- **Supplied records**
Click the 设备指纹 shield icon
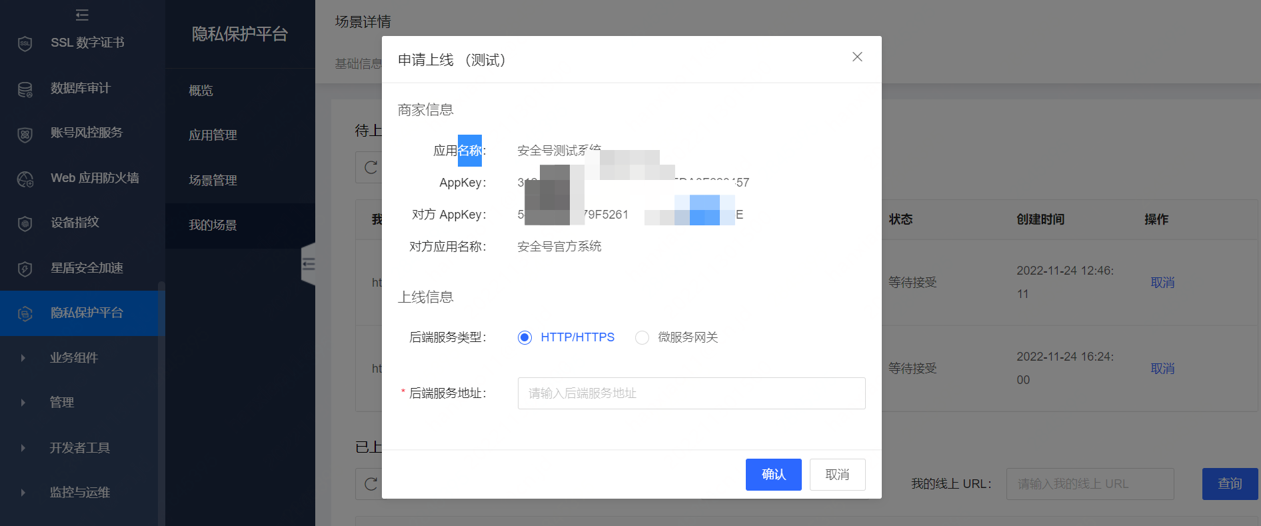This screenshot has height=526, width=1261. coord(25,223)
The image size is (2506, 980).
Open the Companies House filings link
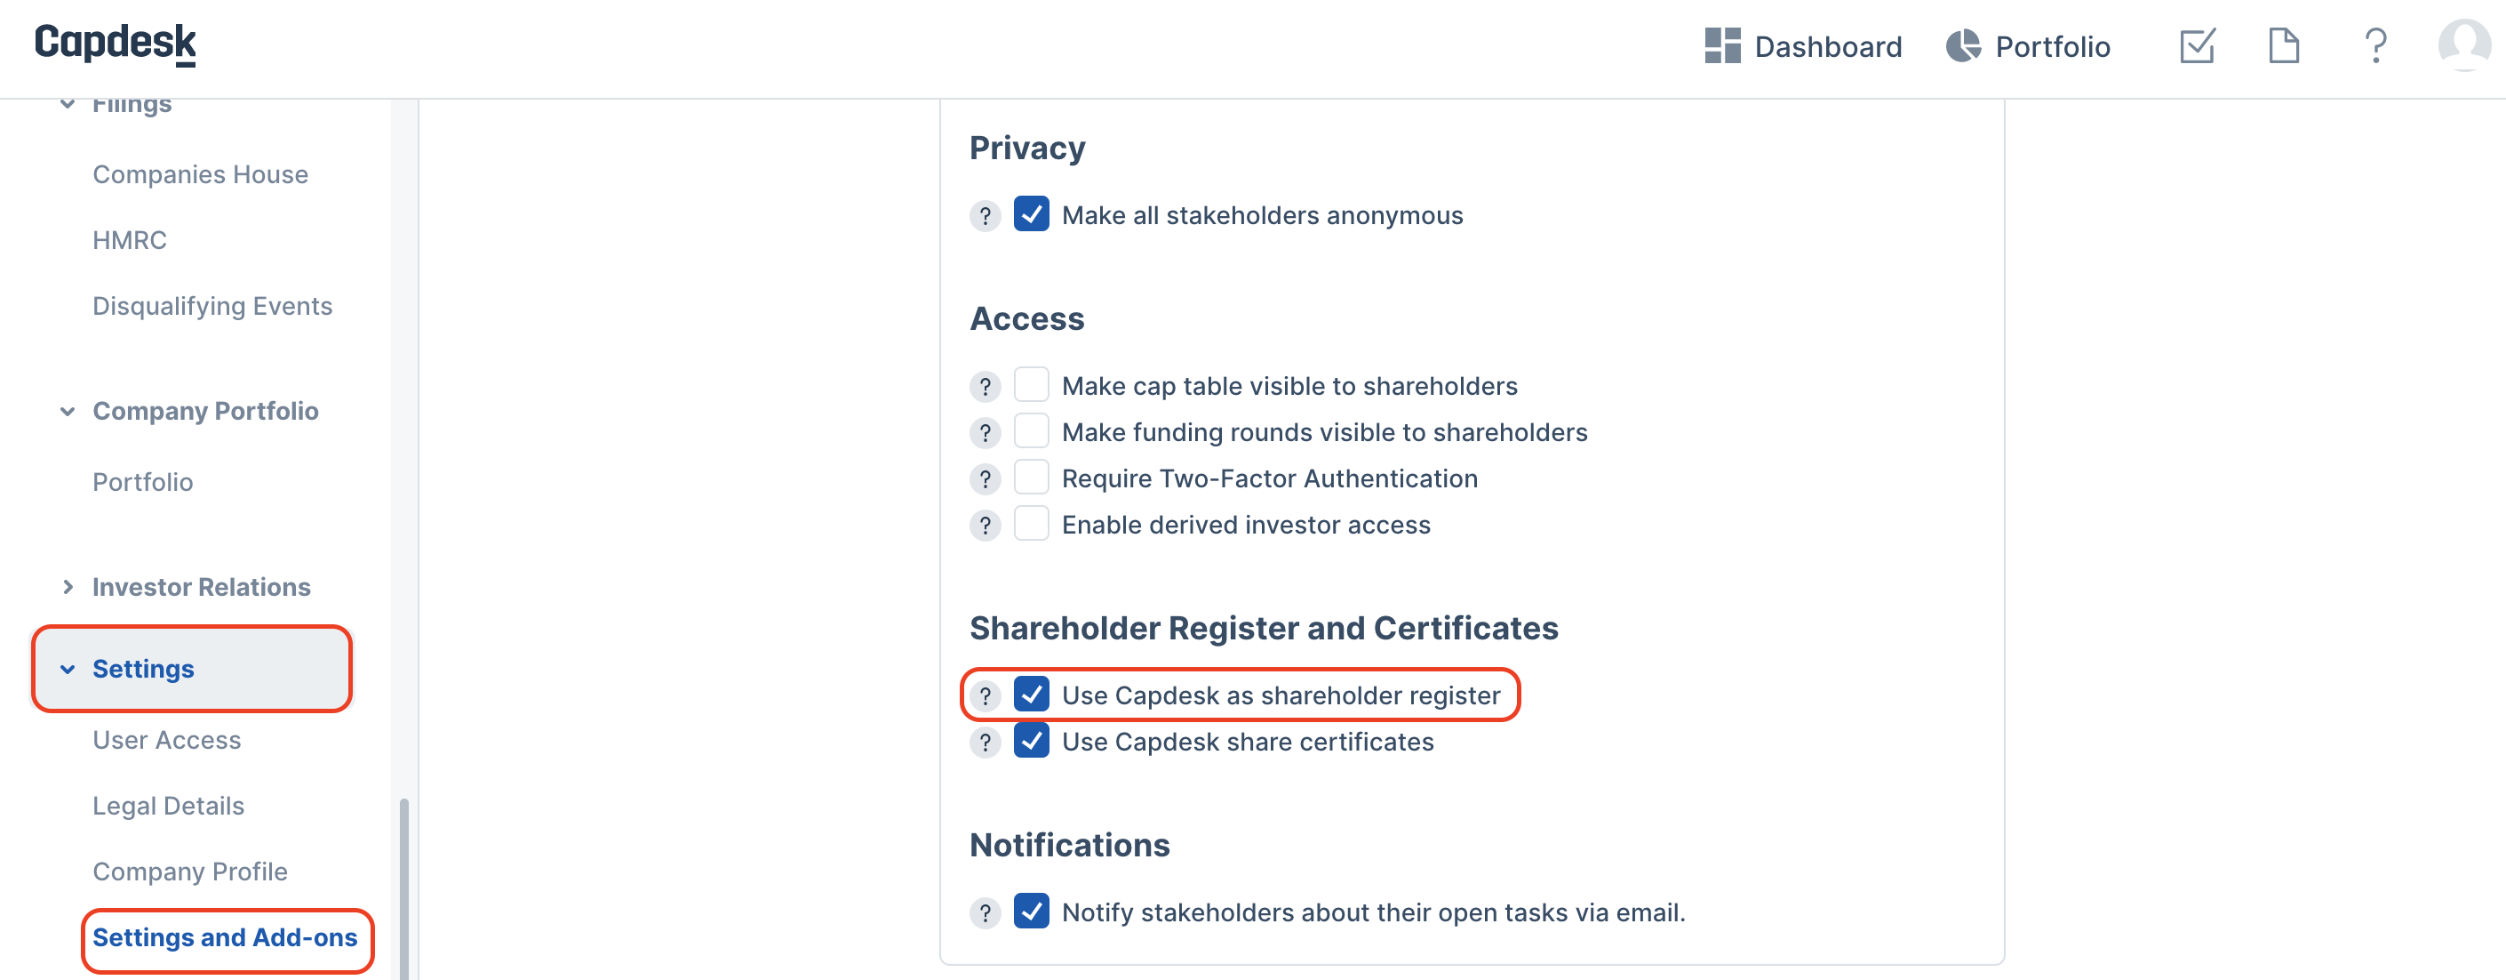click(x=199, y=174)
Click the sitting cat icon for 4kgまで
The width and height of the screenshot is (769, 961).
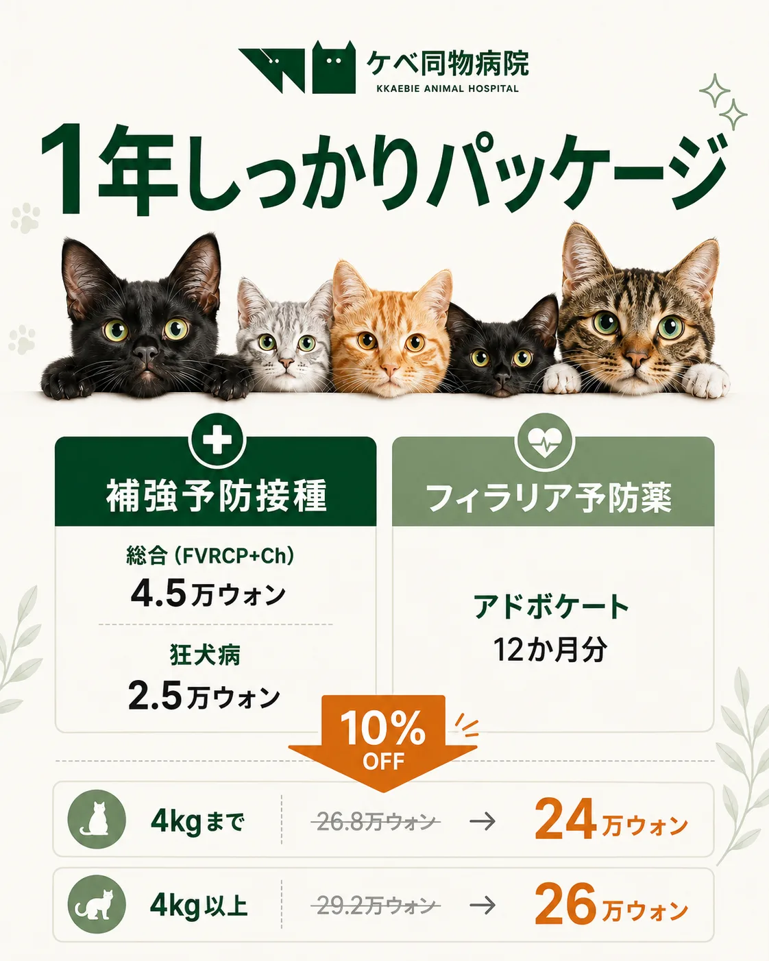pos(97,819)
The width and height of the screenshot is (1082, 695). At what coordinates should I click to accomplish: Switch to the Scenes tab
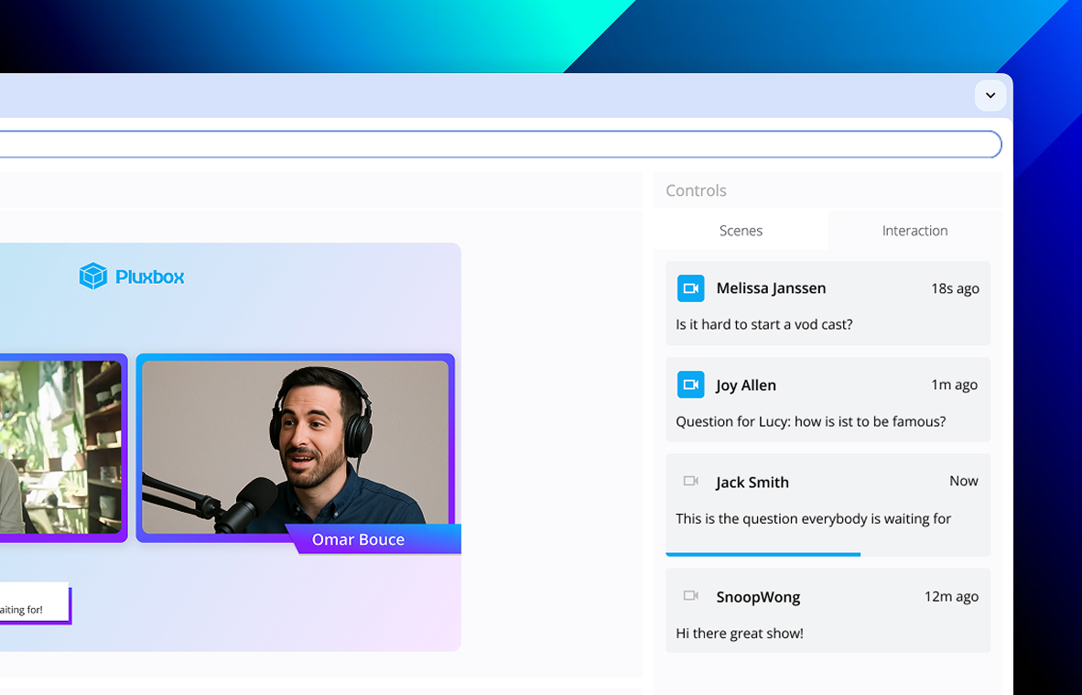741,231
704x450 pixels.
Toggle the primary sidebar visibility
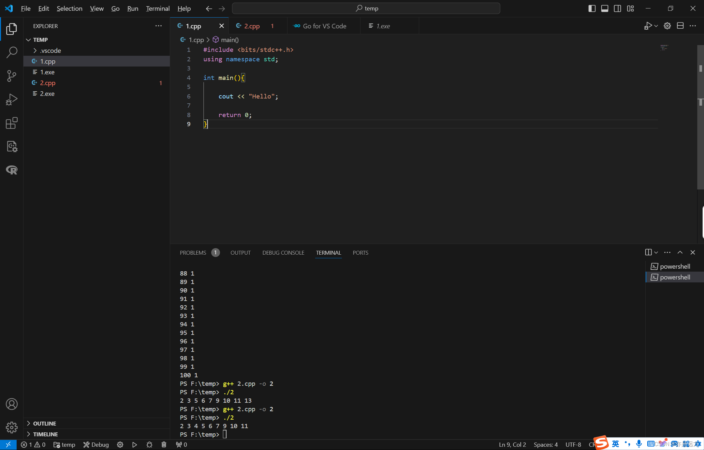click(x=592, y=8)
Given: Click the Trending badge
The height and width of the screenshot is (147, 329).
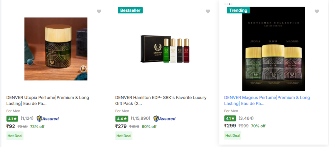Looking at the screenshot, I should [238, 10].
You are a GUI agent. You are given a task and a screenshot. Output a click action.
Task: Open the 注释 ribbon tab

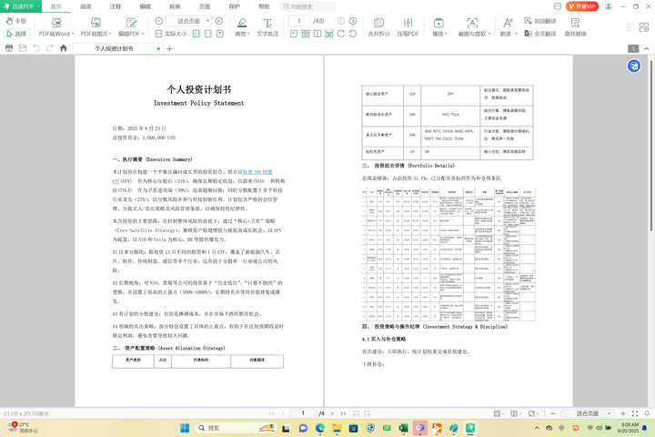click(115, 6)
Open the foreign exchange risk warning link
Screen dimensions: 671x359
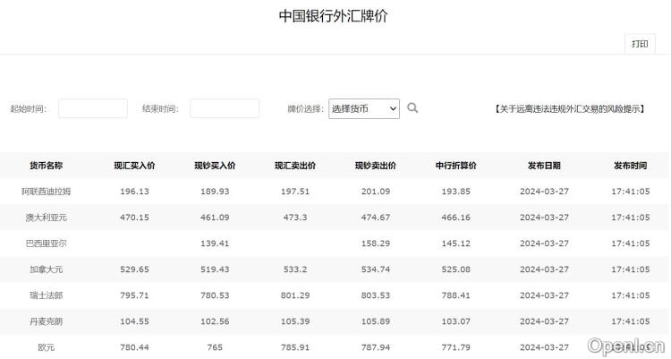[x=569, y=108]
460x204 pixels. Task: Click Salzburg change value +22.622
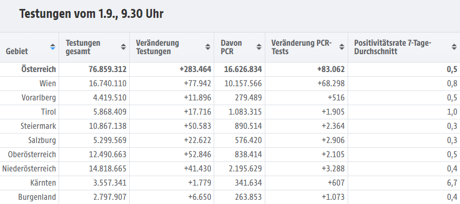click(x=197, y=140)
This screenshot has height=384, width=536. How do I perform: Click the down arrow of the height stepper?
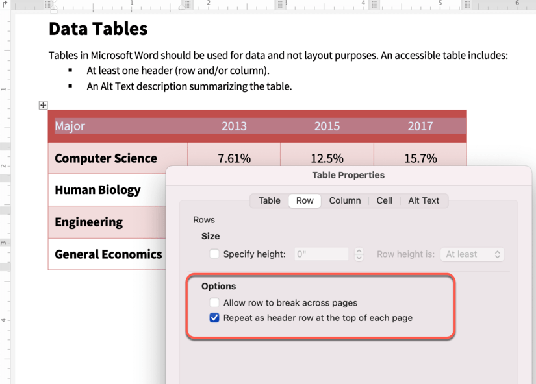coord(359,257)
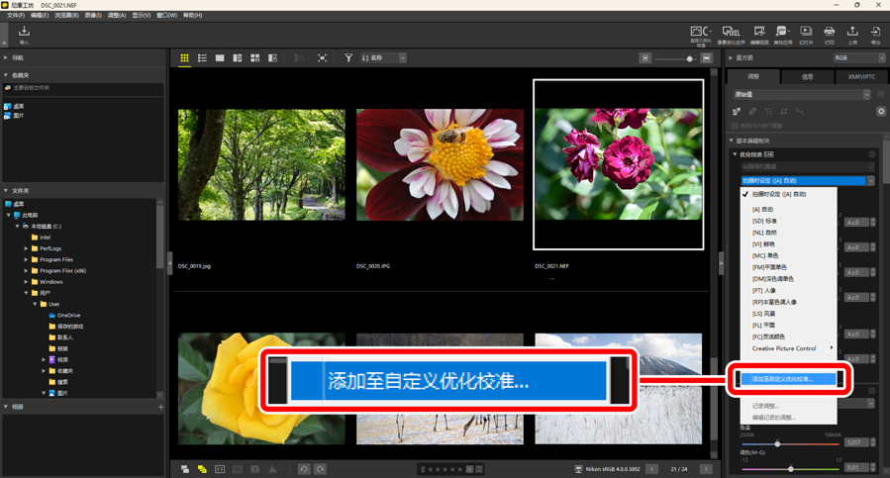Screen dimensions: 890x478
Task: Switch to thumbnail grid view
Action: point(184,58)
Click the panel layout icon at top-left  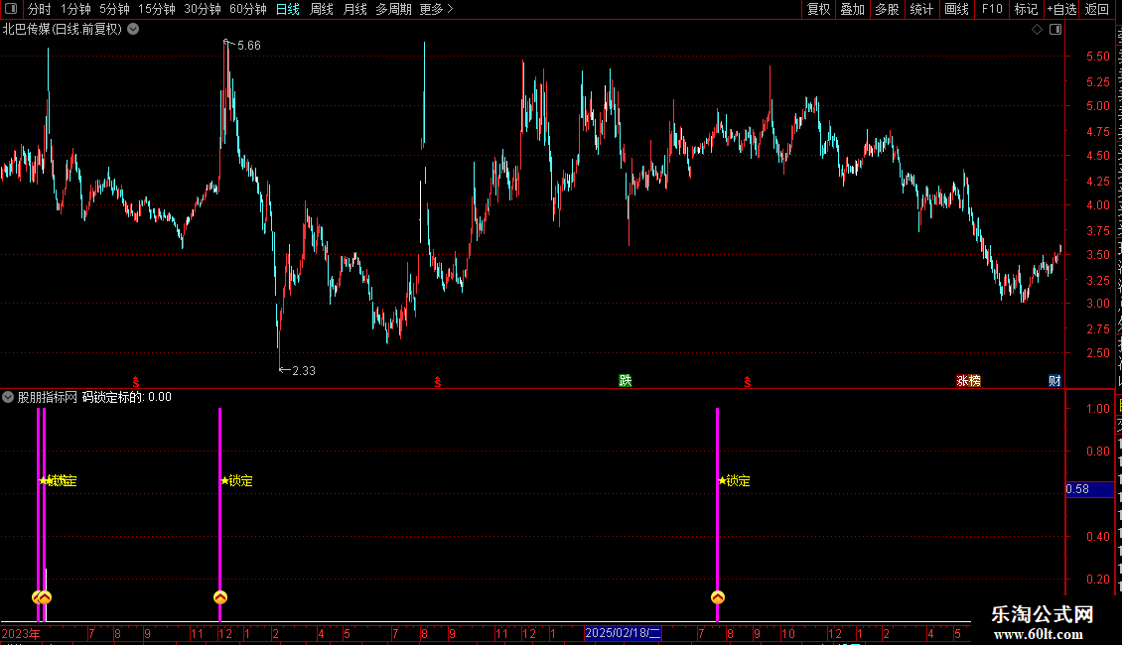11,9
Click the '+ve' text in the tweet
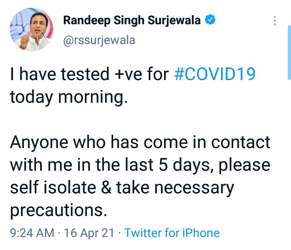This screenshot has height=250, width=291. coord(128,75)
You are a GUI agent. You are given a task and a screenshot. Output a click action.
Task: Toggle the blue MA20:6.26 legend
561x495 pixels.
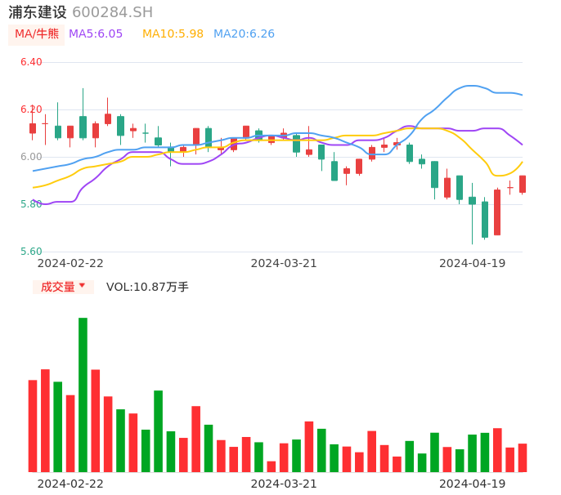pyautogui.click(x=244, y=34)
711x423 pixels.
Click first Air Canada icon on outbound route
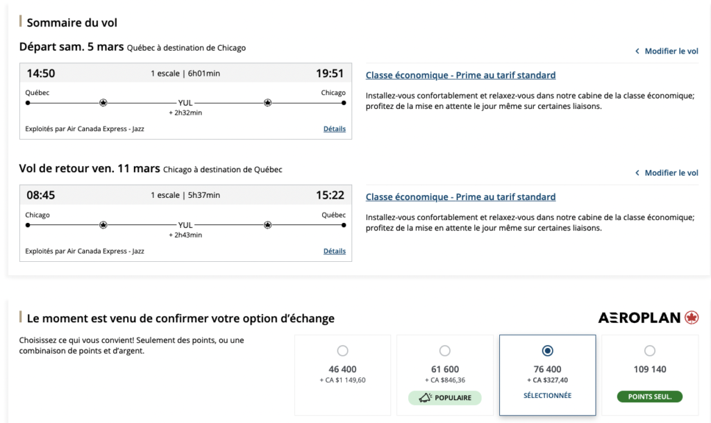pyautogui.click(x=103, y=103)
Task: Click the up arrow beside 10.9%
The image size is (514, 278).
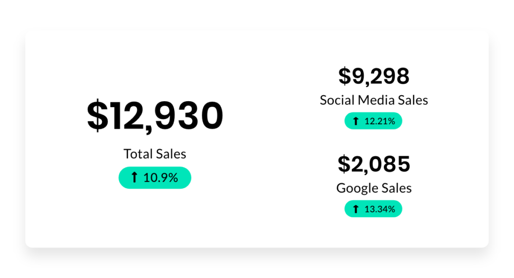Action: click(x=134, y=177)
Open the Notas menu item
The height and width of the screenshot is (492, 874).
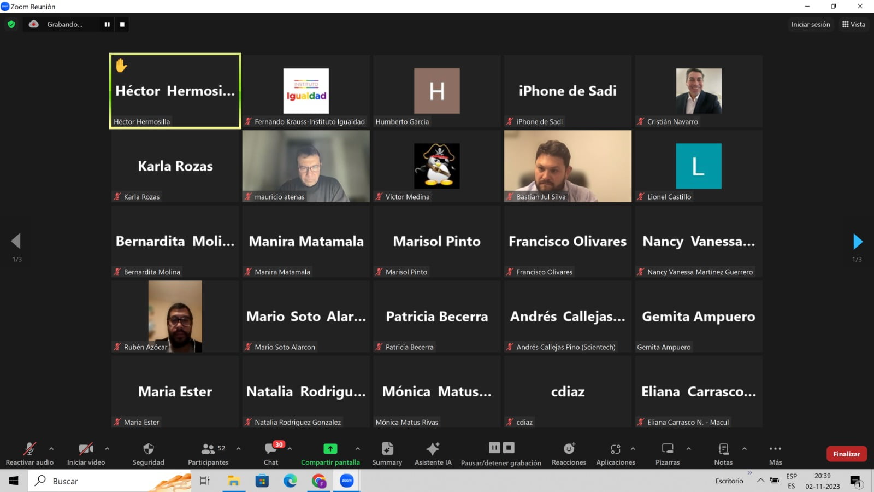(723, 449)
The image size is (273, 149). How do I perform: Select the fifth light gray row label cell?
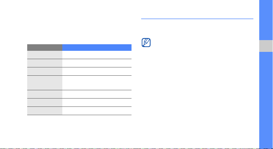pos(45,94)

- **Instructions for the task**
Revise the items from the start through the line containing "click(x=199, y=174)", changing "filings" to "accounts" and leaving everything else the same. Omit the pictures from your output.

- **Exercise answer**
Click the 设备指纹 shield icon
This screenshot has height=526, width=1261. coord(25,223)
The image size is (2506, 980).
Open the Companies House accounts link
click(x=199, y=174)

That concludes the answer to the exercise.